I began academic life as an MS Word snob. Word was the devil’s program, used by eejits who didn’t know better and by lazy hacks. Word produced ugly looking copy, and, worst of all, Word forced you to upgrade with it, rendering your older documents unreadable.
Word didn’t help you back up or save, its formatting of tables and graphs was utterly shit, and it couldn’t handle references, equations, or wab-based content. Section and equation numbering was a joke. Working with large documents would take you a year closer to your first stroke. Word crashed 10 minutes before the deadline without fail. Word was almost guaranteed to let you down.
So, I switched to LaTeX and BibDesk. I wrote a fair few papers, 2 PhDs, and 1 book using it.
These days however I spend most of my time writing in Word. It’s just struck me today that I do this, because I went looking through one of my files for an old version of a paper, only to find everything pre-2009 was in LaTeX, and everything afterwards was either in Apple Pages, or Word. Since 2009 I’ve written hundreds of blog posts in Word, loads of lecture notes, 20+ papers, 2 books, and presentations, handouts, etc., etc.
What changed from 2009 to 2010? Why the shift?
I definitely didn’t consciously shift out of writing with LaTeX. But I started working with co-authors more and more. Prior to that, I mostly wrote on my own. PhDs don’t really call for that much collaboration. Once it had to be the case that someone else needed to read my stuff other than a journal editor, I more or less unconsciously shifted to Word. The new 2011 version for Mac is really quite good, though still shit with table formatting. Formatting is also someone else’s job now, most of the time. WordPress does it on this site, Book and Journal typesetters look after it when you get something published. They don’t really care what format it’s in. It’s very likely the reader will never see the formatted text you, the author, hand in to the publisher.
Apple’s Pages is great, and I use that for some handouts. Text files are great, but everyone wants Word files. UL transacts its business in Word files. Book and Journal editors are happy with Word files, and newspaper people, this blog, and most of my co-authors use it. I’ve never sent a LaTeX file to a newspaper editor, though I might for the laugh).
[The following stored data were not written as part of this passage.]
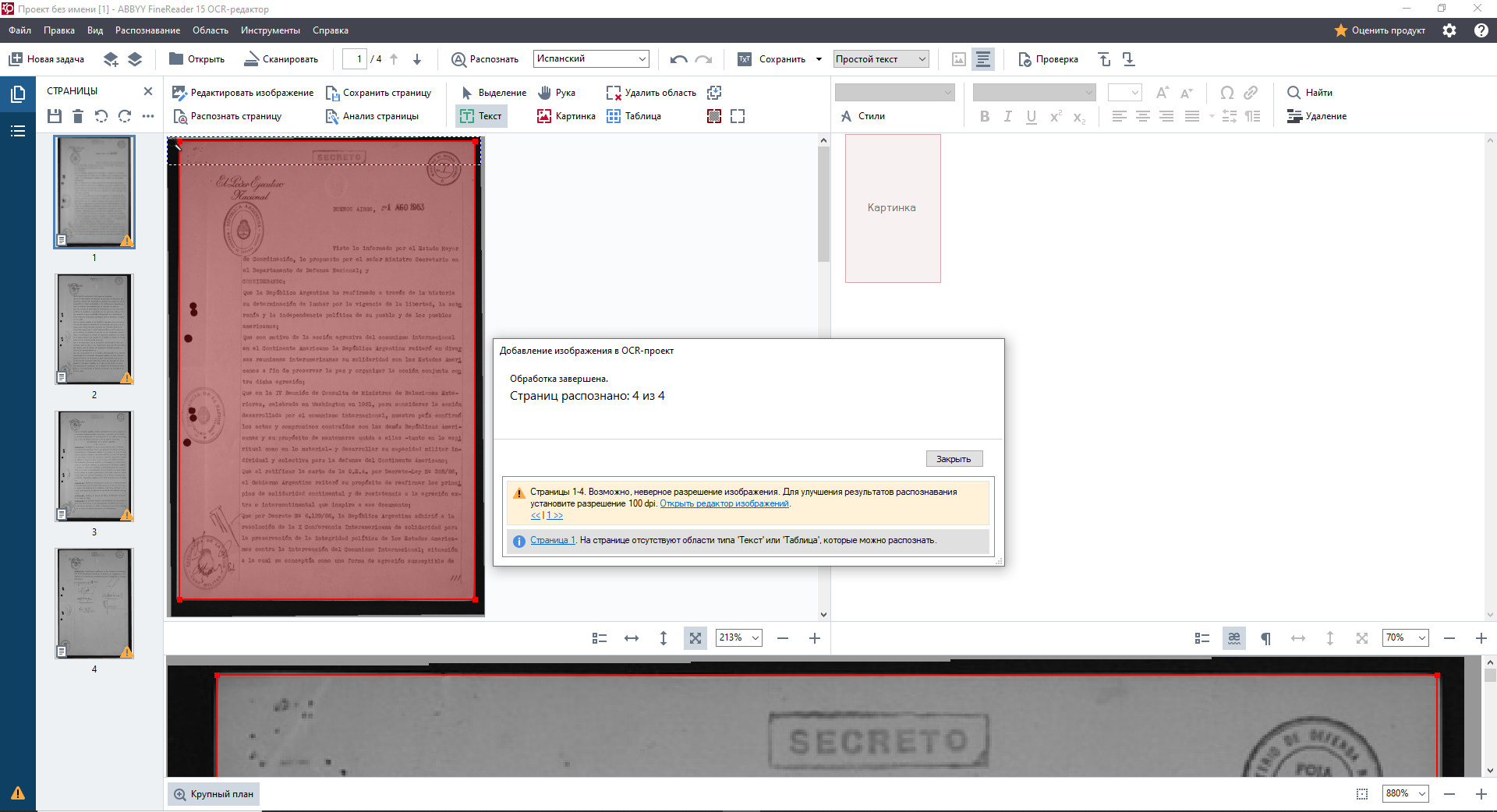Viewport: 1497px width, 812px height.
Task: Open the Tools (Инструменты) menu
Action: click(270, 30)
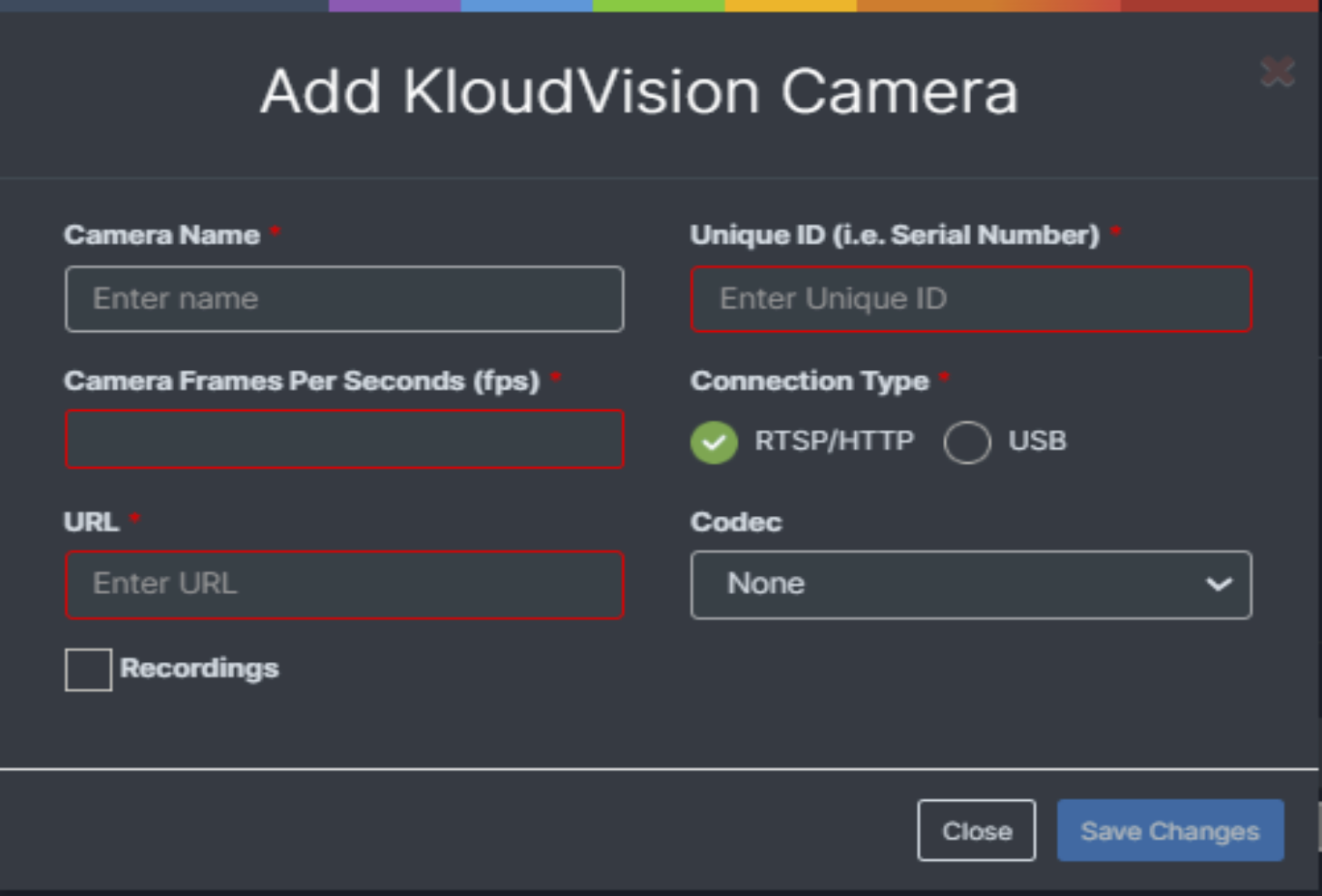Viewport: 1322px width, 896px height.
Task: Click the Recordings label text
Action: (x=199, y=668)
I think what happened was that in 2009 I was very, very busy with work and small children. So LaTeX imposed too much of a cost to me in terms of time and effort communicating. Once it became tiresome to switch back and forth between versions, Word became the default.
I’m not saying Word is perfect. It isn’t. At all. But it’s good enough for the thing I do all day, which is put words on a screen. So I’ll keep with Word, unless we all shift back to text files or another open standard. Life’s too short to arse around with formatting and formats.
Welcome to the dark side Steve. We've been expecting you.
Cheers Ben, what's mad is that it took this long, and that I didn't notice at all!
Much like neo-classical economics, Word has a capacity to draw you in unexpectedly when you want to communicate with people who are doing similar things, and so you revert to the lowest common denominator - or the most flexible basic tool (rational expectations, positive modeling, utility maximization, word).
But it makes me feel a bit better for never having gotten the hang of Latex 😉
Stephen
This is very sad to hear. To continue with the Star Wars theme I felt a tremble in the force when I read this post. I can't believe that anyone having mastered Latex would revert to Word wholesale. Perhaps I should get out more.
regards and keep up the good work
@Gabriel, don't worry, if the need is there I'll return to LaTeX (especially Beamer, which I like a lot), it just seems for now that Word is just about good enough, which is enough to keep me using it:)
That is a very astute observation Benjamin--I like it!